By Our Correspondent
Gaighat, Jan. 28: The ancestral occupation of the Chadara community of making wooden utensils is in crisis thanks to the circulation of plastic and aluminium containers.
Hari Bahadur Chadar of Thumki, Tapli Rural Municipality–4, said that the easy availability of plastic and metal pots and pans had pushed traditional wooden utensils out of the market. “This is threatening our livelihoods and pushing our occupation to the brink of extinction,” he added.
According to Chadar, by prohibiting Chadaras from entering the jungles and collecting wood, the implementation of the community forest programme in the 1990s was what first dealt a heavy blow to the community.
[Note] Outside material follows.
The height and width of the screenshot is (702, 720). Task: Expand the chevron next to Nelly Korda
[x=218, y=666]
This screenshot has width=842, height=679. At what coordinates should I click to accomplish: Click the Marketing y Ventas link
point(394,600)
“It created a shortage of materials for us to use,” Chadar said. “Nevertheless, we had managed to eke out a living. But now, plastic may put us out of business completely,” he worried.
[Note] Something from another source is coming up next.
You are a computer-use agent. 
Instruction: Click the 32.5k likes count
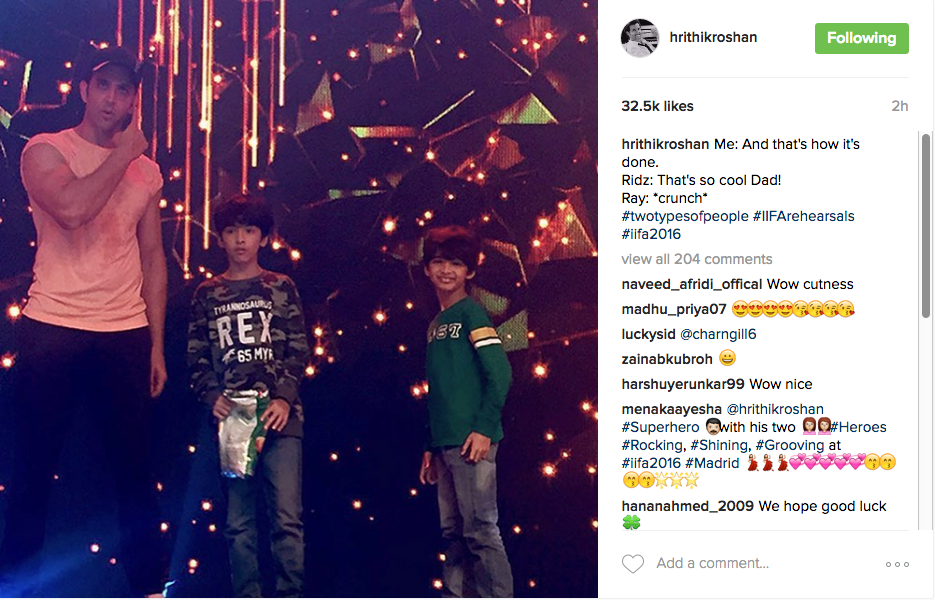[657, 106]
Talking to The Rising Nepal, Ambar Bahadur Bhujel, a trader of Madhumalla, Morang, remembered a time when beautifully crafted wooden butter churns, beehives and other utensils and containers used to fly off his shelves. “But now, there is no demand,” he said.
Sita Devi Baraili of Dhankuta also had the same experience. At her shop at Pump Chowk, Gaighat, Baraili goes days, sometimes even weeks, without selling a churn. “I took my churns to the markets of Dhankuta, Dharan and Chatara too but could not sell even one.”
“People no longer want these antiquated outfits,” she said, stating that Chadara families could no longer put food on their tables by relying solely on their traditional craft.
Another trader Durga Devi Chadar said that the people preferred the sleek plastic and aluminium containers to their handmade wooden vessels. “Up until 25 years ago, our products were found in homes all over Udaypur as well as Khotang and Diktel. But as time passed by, people started getting drawn to plastic and stopped purchasing these things that we make with so much love and passion,” her voice choked as she spoke.
But several villagers The Rising Nepal spoke to denied that households had stopped using wooden appliances and instead highlighted the durability of wood utensils as the reason for the lack of sales.
Wooden containers do not break or leak much and even when they do, they can be fixed very easily, they said, adding that things like butter churns lasted two to three generations and so, there was no need to buy new ones. So, in a way, it is the quality of their own work that threatens the Chadara occupation today.